Data section ::
:::::

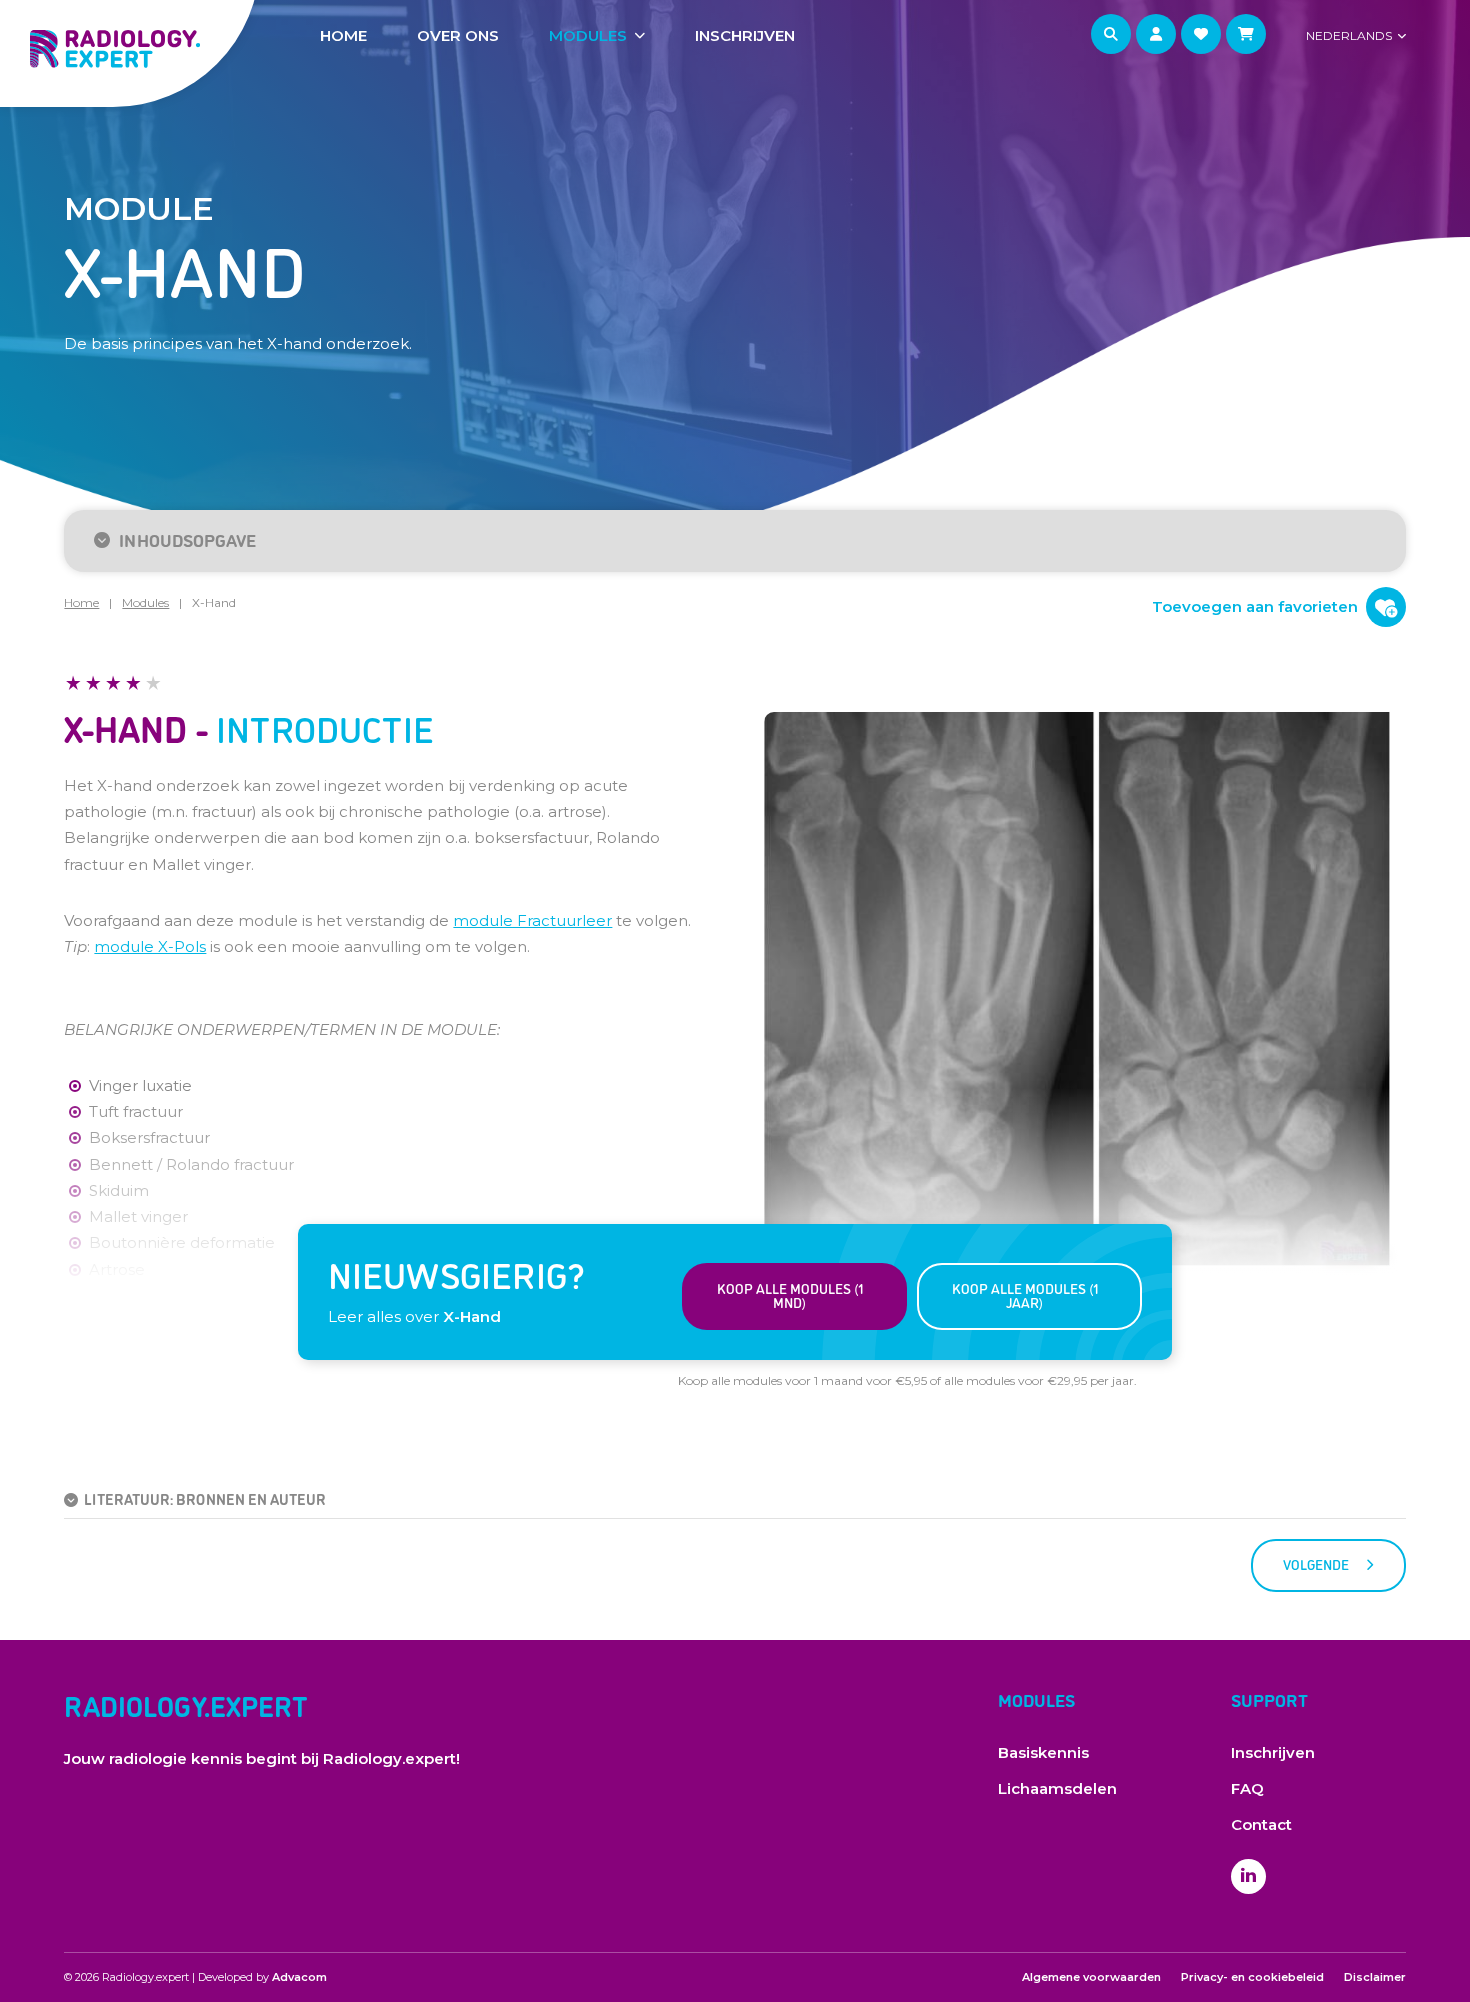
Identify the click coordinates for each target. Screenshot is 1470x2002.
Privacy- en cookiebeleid (1252, 1977)
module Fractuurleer (532, 920)
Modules (588, 35)
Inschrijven (745, 35)
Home (343, 35)
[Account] (1156, 34)
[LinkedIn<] (1248, 1876)
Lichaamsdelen (1057, 1788)
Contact (1261, 1824)
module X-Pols (150, 946)
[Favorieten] (1201, 34)
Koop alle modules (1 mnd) (790, 1294)
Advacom (299, 1977)
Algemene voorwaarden (1091, 1977)
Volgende (1316, 1563)
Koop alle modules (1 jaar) (1025, 1294)
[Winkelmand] (1246, 34)
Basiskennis (1043, 1752)
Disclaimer (1375, 1977)
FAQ (1247, 1788)
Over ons (458, 35)
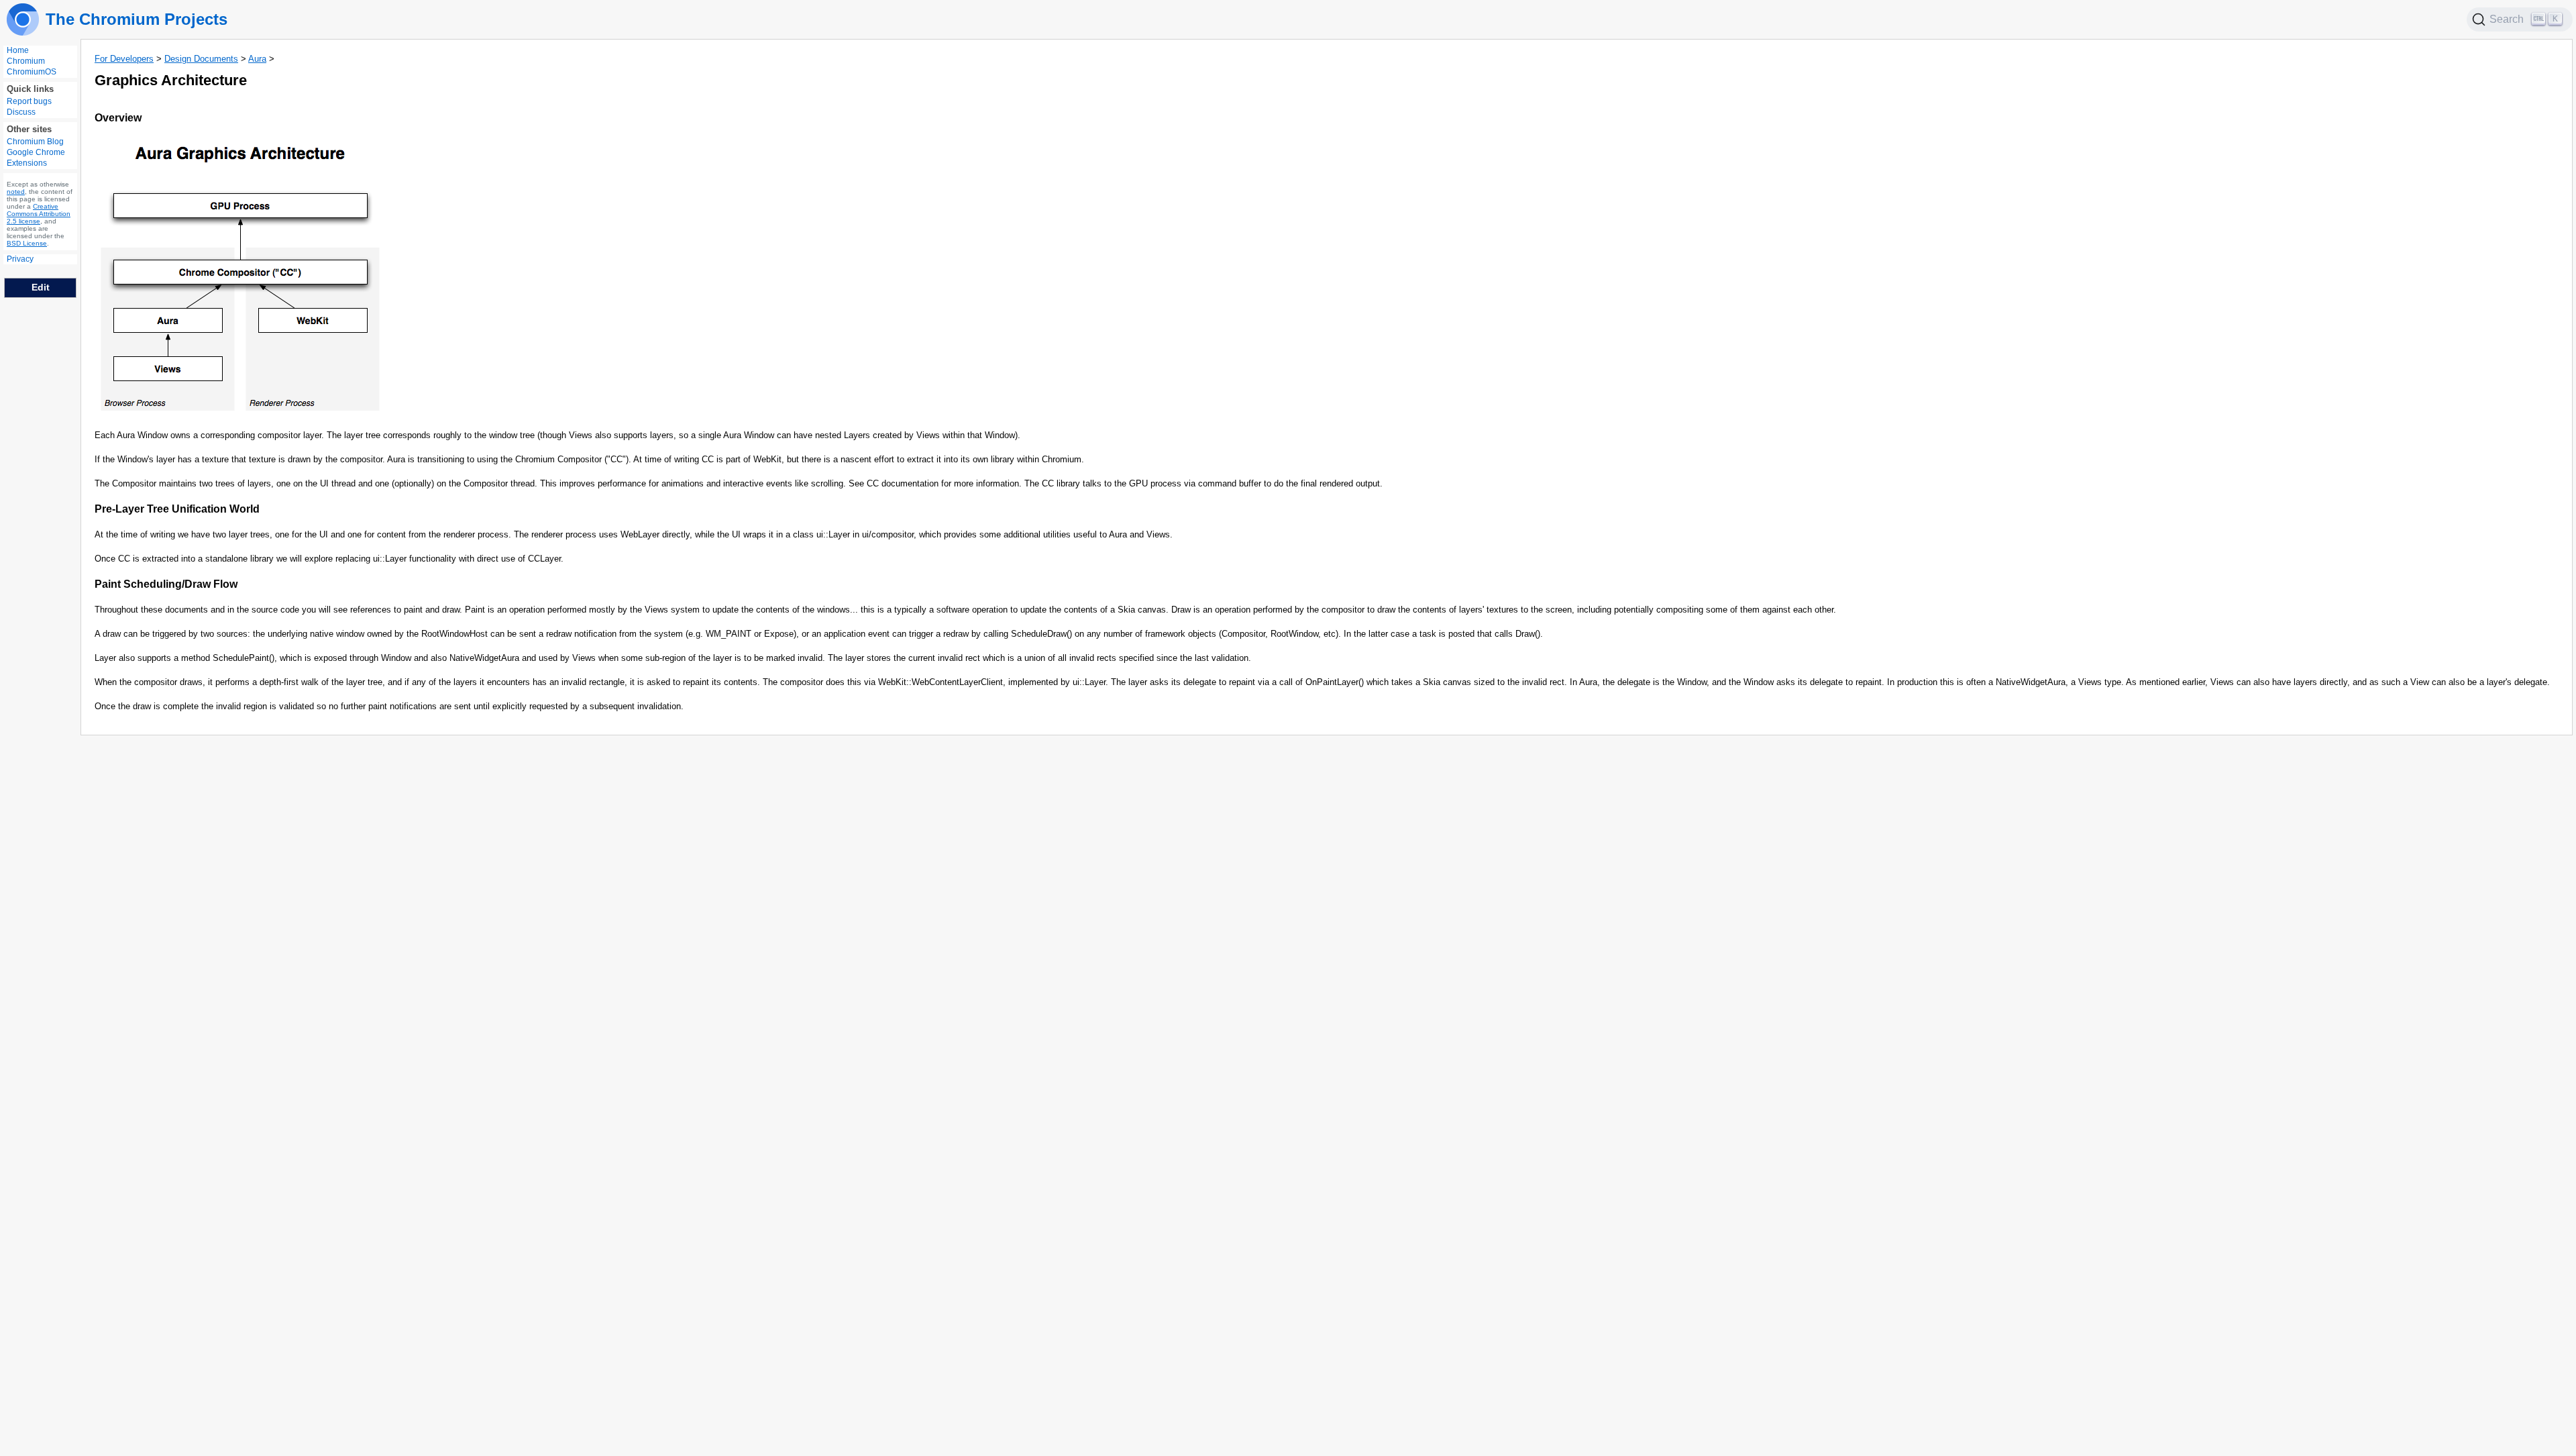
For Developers (124, 59)
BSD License (27, 243)
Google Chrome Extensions (36, 158)
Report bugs (29, 101)
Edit (41, 287)
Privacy (20, 259)
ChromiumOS (31, 71)
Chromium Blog (35, 141)
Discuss (21, 112)
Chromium (26, 61)
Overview (118, 117)
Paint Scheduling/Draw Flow (166, 584)
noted (16, 191)
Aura (257, 59)
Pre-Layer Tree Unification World (177, 509)
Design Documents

:::::

From the records above, copy exactly the stretch from the line holding "Volgende (1316, 1563)" through the line holding "Privacy (20, 259)", both ends included, without the pictures.

Written answer ::
Volgende (1316, 1563)
Koop alle modules (1 jaar) (1025, 1294)
[Winkelmand] (1246, 34)
Basiskennis (1043, 1752)
Disclaimer (1375, 1977)
FAQ (1247, 1788)
Over ons (458, 35)
For Developers (124, 59)
BSD License (27, 243)
Google Chrome Extensions (36, 158)
Report bugs (29, 101)
Edit (41, 287)
Privacy (20, 259)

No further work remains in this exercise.